Instalar la librería dslabs y accesar a la base de datos de murders
#install.packages("dslabs")
library(dslabs)
## Warning: package 'dslabs' was built under R version 4.2.2
data(murders)
str(murders)
## 'data.frame': 51 obs. of 5 variables:
## $ state : chr "Alabama" "Alaska" "Arizona" "Arkansas" ...
## $ abb : chr "AL" "AK" "AZ" "AR" ...
## $ region : Factor w/ 4 levels "Northeast","South",..: 2 4 4 2 4 4 1 2 2 2 ...
## $ population: num 4779736 710231 6392017 2915918 37253956 ...
## $ total : num 135 19 232 93 1257 ...
names(murders)
## [1] "state" "abb" "region" "population" "total"
summary(murders)
## state abb region population
## Length:51 Length:51 Northeast : 9 Min. : 563626
## Class :character Class :character South :17 1st Qu.: 1696962
## Mode :character Mode :character North Central:12 Median : 4339367
## West :13 Mean : 6075769
## 3rd Qu.: 6636084
## Max. :37253956
## total
## Min. : 2.0
## 1st Qu.: 24.5
## Median : 97.0
## Mean : 184.4
## 3rd Qu.: 268.0
## Max. :1257.0
length(murders)
## [1] 5
head(murders)
## state abb region population total
## 1 Alabama AL South 4779736 135
## 2 Alaska AK West 710231 19
## 3 Arizona AZ West 6392017 232
## 4 Arkansas AR South 2915918 93
## 5 California CA West 37253956 1257
## 6 Colorado CO West 5029196 65
Instalar el paquete dplyr
#install.packages("dplyr")
library(dplyr)
##
## Attaching package: 'dplyr'
## The following objects are masked from 'package:stats':
##
## filter, lag
## The following objects are masked from 'package:base':
##
## intersect, setdiff, setequal, union
data("murders")
Ahora vamos a usar la función mutate, puede agregar o modificar una columna (variable).

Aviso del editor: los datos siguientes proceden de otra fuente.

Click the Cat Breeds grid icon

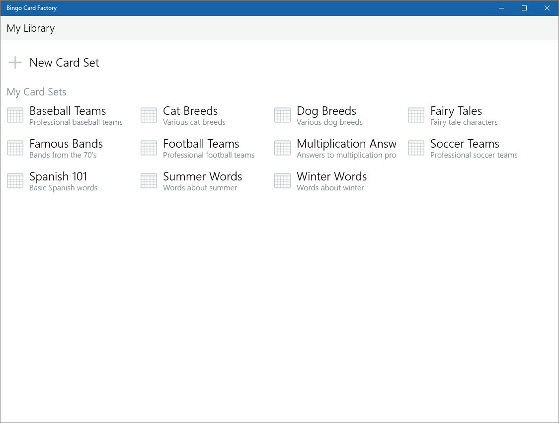click(x=149, y=115)
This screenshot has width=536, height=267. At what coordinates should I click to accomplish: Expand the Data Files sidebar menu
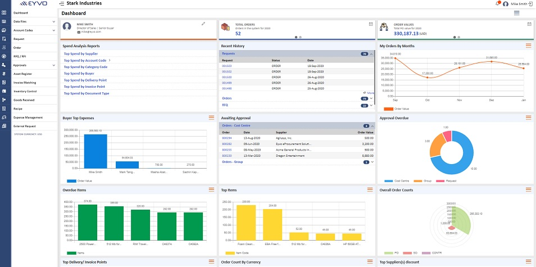pyautogui.click(x=53, y=21)
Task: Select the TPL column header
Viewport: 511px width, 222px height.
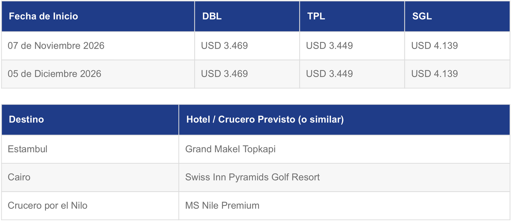Action: click(x=352, y=16)
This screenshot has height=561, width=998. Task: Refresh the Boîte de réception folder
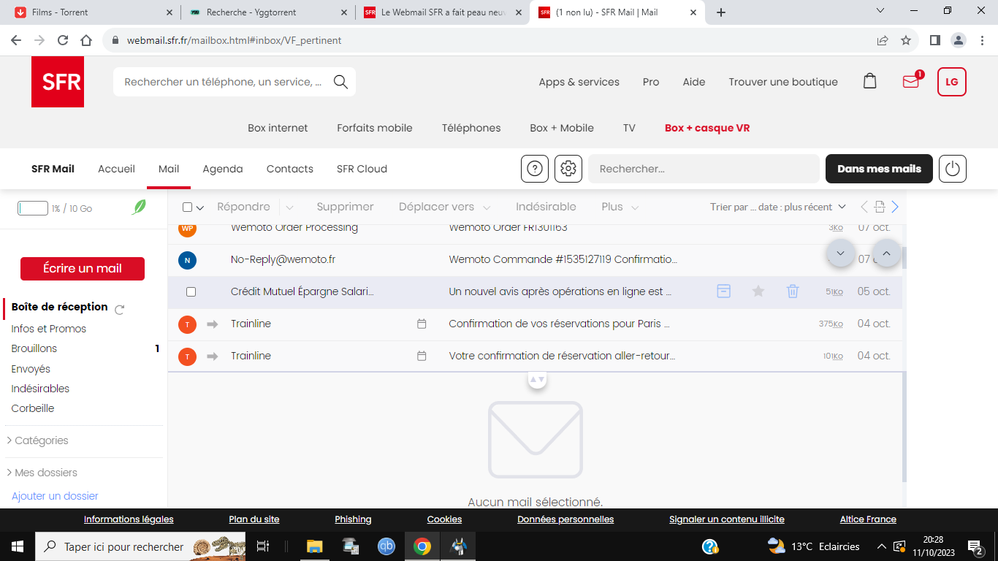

murders<-mutate(murders,rate=total/population*100000)
Ahora usar la función FILTER, nos filtra la información. En este caso filtra los estados más “seguros”.
filter(murders,rate<=0.71)
## state abb region population total rate
## 1 Hawaii HI West 1360301 7 0.5145920
## 2 Iowa IA North Central 3046355 21 0.6893484
## 3 New Hampshire NH Northeast 1316470 5 0.3798036
## 4 North Dakota ND North Central 672591 4 0.5947151
## 5 Vermont VT Northeast 625741 2 0.3196211
En este caso el siguiente filtro nos muestra los estados con el rate más alto, es decir los más “inseguros” en términos per cápita.
filter(murders,rate>=5)
## state abb region population total rate
## 1 District of Columbia DC South 601723 99 16.452753
## 2 Louisiana LA South 4533372 351 7.742581
## 3 Maryland MD South 5773552 293 5.074866
## 4 Missouri MO North Central 5988927 321 5.359892
Usar la función select, vamos a seleccionar algunas columnas (variables) de la base de datos que estamos analizando.

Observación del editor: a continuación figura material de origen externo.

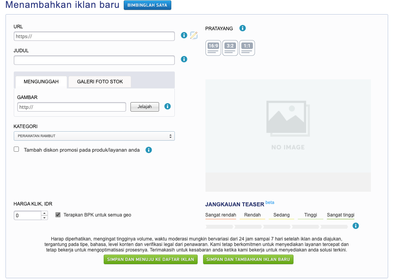Increase Harga Klik value with up arrow
The width and height of the screenshot is (396, 279).
tap(44, 213)
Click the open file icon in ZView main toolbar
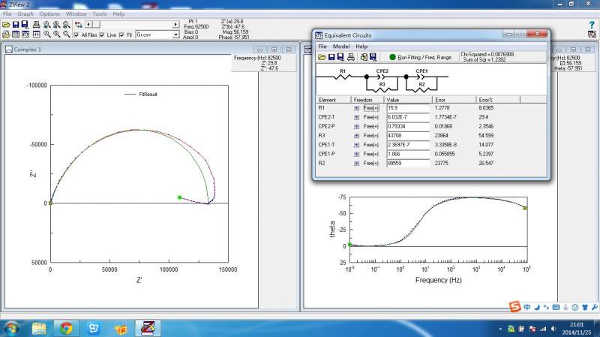Image resolution: width=600 pixels, height=337 pixels. (5, 25)
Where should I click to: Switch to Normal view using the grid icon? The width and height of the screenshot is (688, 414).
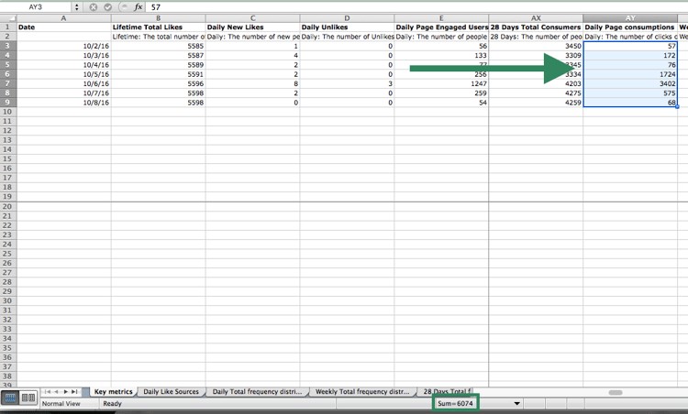tap(10, 398)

new_table<-select(murders, state, region,rate)
filter(new_table,rate<=0.71)
## state region rate
## 1 Hawaii West 0.5145920
## 2 Iowa North Central 0.6893484
## 3 New Hampshire Northeast 0.3798036
## 4 North Dakota North Central 0.5947151
## 5 Vermont Northeast 0.3196211
Uso del operador pipe %>% , con esta función evitamos crear una tabla alterna (new_table). Es más directo la selección y el filtrado.
murders %>% select(state,region,rate) %>% filter(rate<=0.71)
## state region rate
## 1 Hawaii West 0.5145920
## 2 Iowa North Central 0.6893484
## 3 New Hampshire Northeast 0.3798036
## 4 North Dakota North Central 0.5947151
## 5 Vermont Northeast 0.3196211
Referencias bibliográficas Irizarry Rafael (2021) Introducción a la ciencia de datos. Análisis de datos y algoritmos de predicción con R. Harvard. MA EEUU.